Problem to work on: Reproduce every entry exactly and leave its pictures out.
BEGIN
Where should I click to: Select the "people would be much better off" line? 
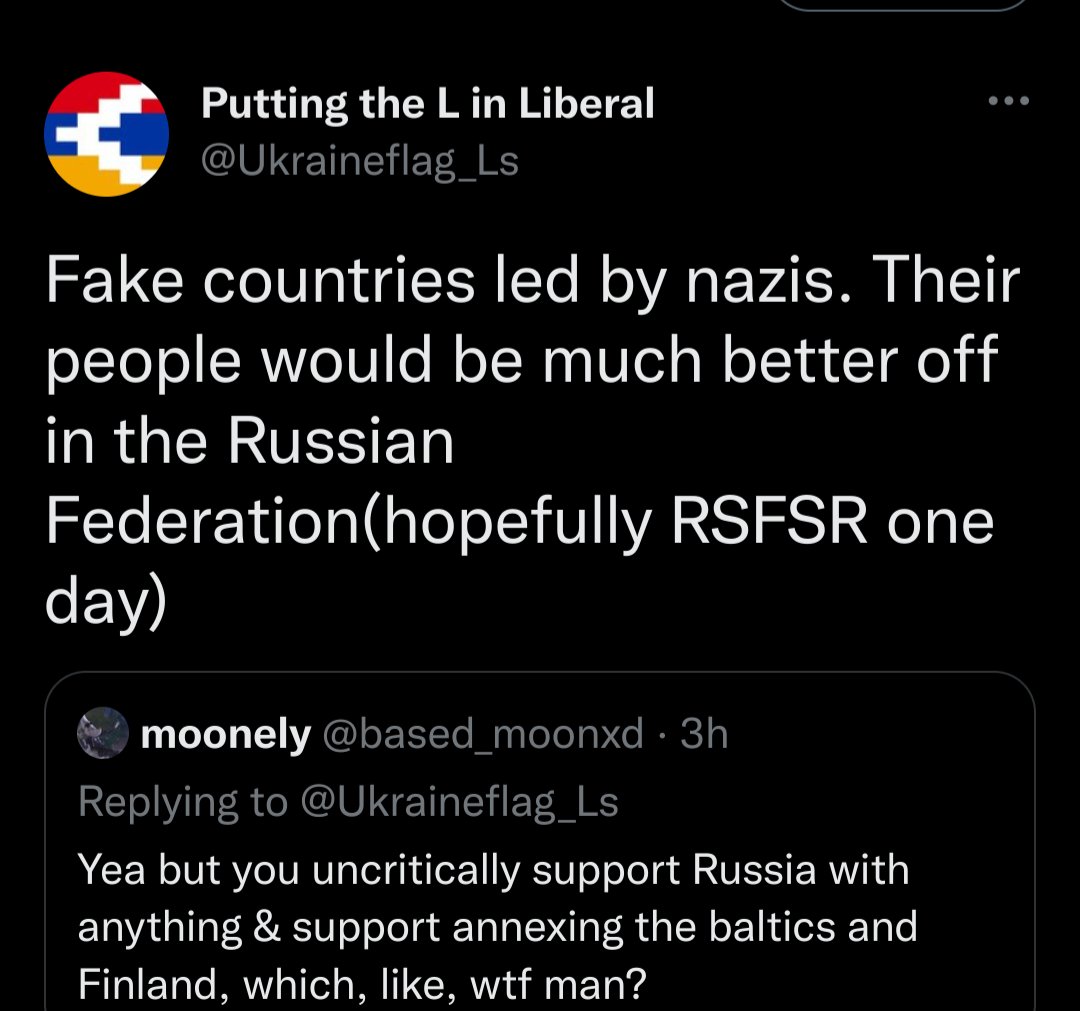(x=520, y=362)
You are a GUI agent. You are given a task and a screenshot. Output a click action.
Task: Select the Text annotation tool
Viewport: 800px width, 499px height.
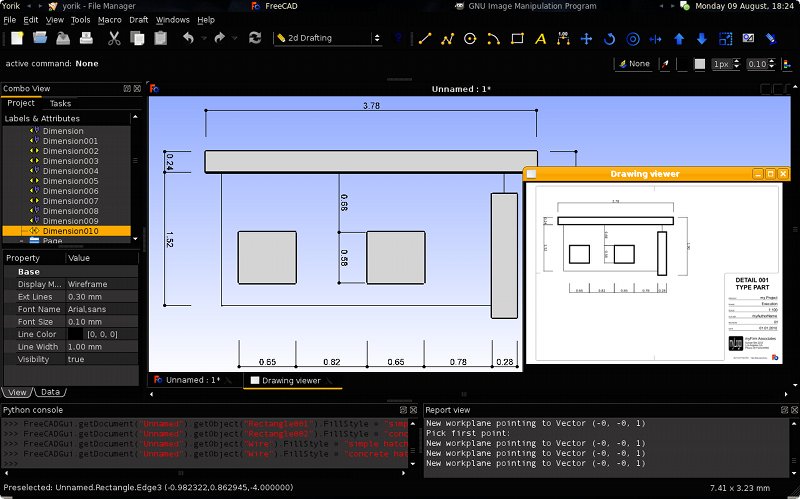pyautogui.click(x=540, y=39)
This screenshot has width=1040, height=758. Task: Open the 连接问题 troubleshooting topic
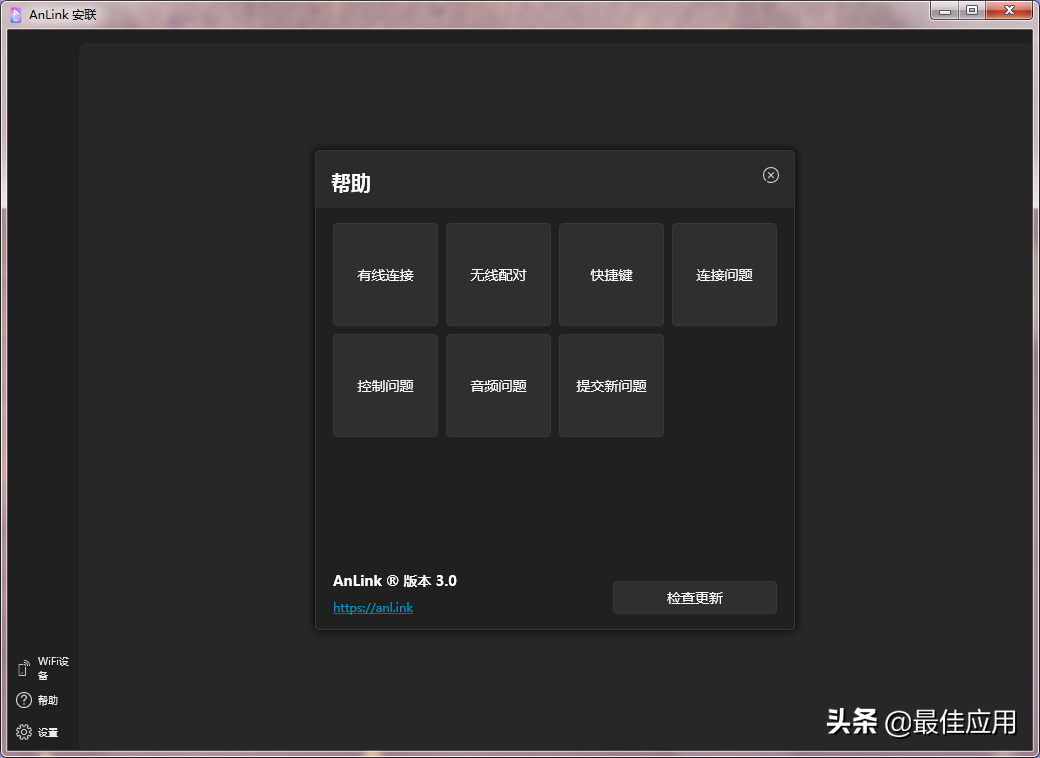click(724, 274)
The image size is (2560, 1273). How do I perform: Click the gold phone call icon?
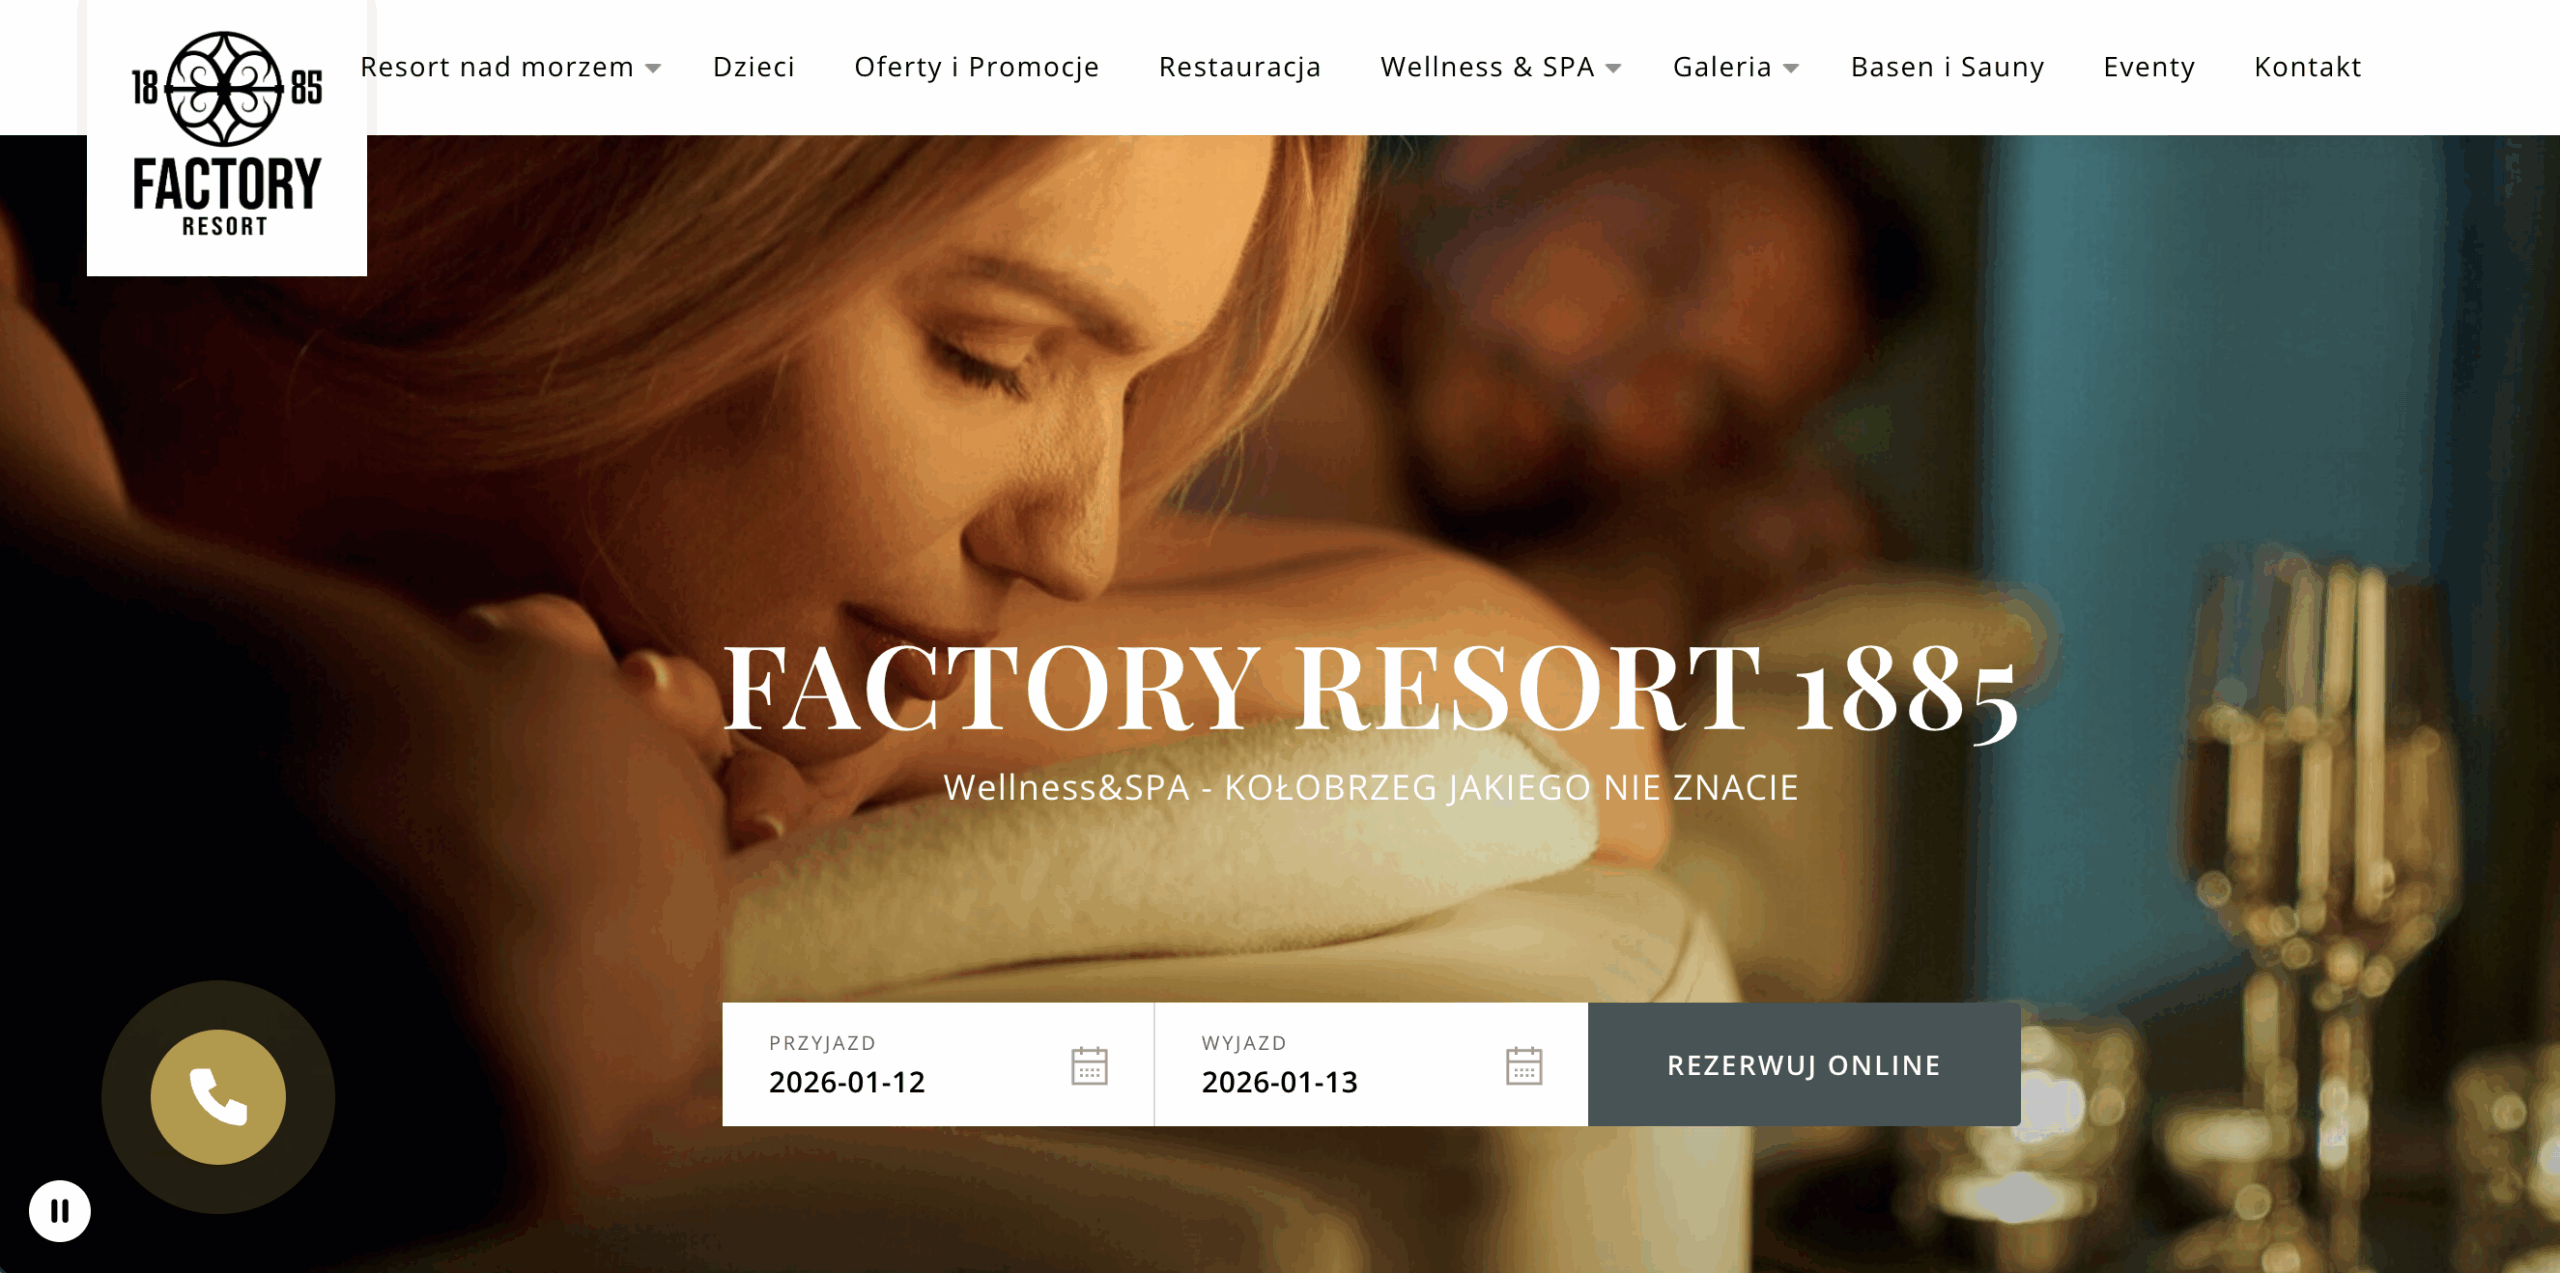point(218,1097)
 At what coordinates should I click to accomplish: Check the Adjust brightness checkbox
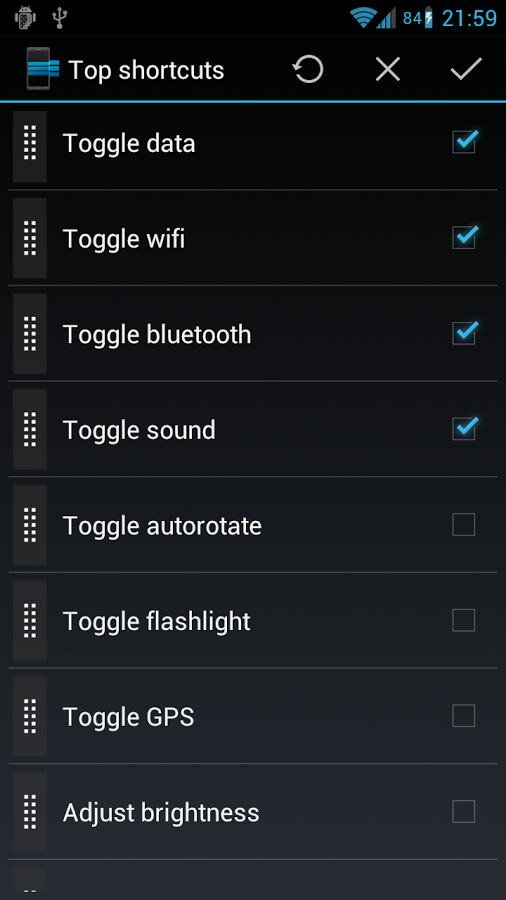tap(464, 812)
END
Answer space:
Where should I click to: Select the "people would be much better off" line? 
(x=520, y=362)
You are a GUI agent. You are given a task and a screenshot. Output a click action.
Task: Select the Text annotation tool
Viewport: 800px width, 499px height.
pyautogui.click(x=540, y=39)
This screenshot has width=1040, height=758. Task: Open the 连接问题 troubleshooting topic
click(724, 274)
The image size is (2560, 1273). How do I perform: Click the gold phone call icon?
point(218,1097)
 At what coordinates should I click to accomplish: Check the Adjust brightness checkbox
tap(464, 812)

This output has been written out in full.